*** Block opens ***
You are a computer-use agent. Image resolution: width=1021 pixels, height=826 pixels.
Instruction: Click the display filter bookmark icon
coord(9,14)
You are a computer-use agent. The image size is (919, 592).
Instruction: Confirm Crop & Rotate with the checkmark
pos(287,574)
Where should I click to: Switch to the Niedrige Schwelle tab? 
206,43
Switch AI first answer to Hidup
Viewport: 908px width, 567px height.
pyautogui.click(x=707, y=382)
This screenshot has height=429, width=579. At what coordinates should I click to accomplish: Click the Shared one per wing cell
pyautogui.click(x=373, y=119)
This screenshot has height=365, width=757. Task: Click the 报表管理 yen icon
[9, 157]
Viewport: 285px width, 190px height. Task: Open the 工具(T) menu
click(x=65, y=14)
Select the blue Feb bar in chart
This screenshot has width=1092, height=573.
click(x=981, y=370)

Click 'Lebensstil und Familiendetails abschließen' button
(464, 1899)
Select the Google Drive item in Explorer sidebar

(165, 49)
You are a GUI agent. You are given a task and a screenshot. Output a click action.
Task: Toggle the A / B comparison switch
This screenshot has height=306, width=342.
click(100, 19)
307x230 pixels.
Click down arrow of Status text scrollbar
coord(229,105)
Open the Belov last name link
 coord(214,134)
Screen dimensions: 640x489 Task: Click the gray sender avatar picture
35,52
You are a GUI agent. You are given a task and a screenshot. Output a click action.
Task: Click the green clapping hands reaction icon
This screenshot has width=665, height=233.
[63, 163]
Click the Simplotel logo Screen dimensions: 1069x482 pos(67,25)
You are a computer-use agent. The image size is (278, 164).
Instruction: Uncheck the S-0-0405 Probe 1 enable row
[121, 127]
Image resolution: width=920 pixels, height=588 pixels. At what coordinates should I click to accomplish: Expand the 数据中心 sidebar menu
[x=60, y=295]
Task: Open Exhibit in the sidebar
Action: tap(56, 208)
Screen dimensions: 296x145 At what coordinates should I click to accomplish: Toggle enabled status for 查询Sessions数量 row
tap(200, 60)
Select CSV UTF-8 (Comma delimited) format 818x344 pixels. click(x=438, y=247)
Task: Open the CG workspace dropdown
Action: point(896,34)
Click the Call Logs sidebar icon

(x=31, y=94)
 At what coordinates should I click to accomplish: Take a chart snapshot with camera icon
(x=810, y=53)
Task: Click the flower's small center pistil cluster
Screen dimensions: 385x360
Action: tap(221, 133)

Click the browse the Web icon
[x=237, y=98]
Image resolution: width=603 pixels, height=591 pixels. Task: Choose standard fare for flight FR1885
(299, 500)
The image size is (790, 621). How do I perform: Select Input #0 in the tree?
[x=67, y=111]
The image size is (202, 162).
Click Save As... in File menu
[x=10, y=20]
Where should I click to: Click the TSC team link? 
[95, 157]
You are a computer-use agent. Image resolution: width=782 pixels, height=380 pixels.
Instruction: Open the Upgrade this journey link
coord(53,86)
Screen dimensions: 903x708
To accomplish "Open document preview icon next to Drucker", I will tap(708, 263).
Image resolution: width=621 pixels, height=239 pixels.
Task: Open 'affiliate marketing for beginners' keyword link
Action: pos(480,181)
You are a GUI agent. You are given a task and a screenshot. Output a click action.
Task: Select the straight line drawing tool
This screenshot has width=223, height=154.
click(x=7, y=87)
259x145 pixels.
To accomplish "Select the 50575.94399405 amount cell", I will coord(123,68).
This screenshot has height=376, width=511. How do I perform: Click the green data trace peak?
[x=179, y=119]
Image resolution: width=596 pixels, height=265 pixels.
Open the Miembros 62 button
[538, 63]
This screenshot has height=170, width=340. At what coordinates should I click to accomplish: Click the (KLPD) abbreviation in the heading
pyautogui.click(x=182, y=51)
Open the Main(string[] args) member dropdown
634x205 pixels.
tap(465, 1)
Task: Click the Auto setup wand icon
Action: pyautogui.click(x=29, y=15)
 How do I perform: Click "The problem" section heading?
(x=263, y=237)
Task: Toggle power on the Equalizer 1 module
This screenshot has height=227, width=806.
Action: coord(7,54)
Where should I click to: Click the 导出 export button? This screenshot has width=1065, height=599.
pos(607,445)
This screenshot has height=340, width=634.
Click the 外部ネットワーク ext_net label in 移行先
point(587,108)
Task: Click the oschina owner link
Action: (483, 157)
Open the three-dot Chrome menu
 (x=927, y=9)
*** Block closes ***
** Instructions to follow **
Your answer should consist of each line of the data above in which the word "agent" occurs.

** Exercise solution **
You are a computer-use agent. Image resolution: width=1021 pixels, height=826 pixels.
You are a computer-use agent. The image size is (919, 592).
You are a GUI agent. You are given a task and a screenshot. Output a click action.
You are a GUI agent. You are given a task and a screenshot. Output a click action.
You are a computer-use agent. The image size is (278, 164).
You are a computer-use agent. Image resolution: width=782 pixels, height=380 pixels.
You are a GUI agent. You are given a task and a screenshot. Output a click action.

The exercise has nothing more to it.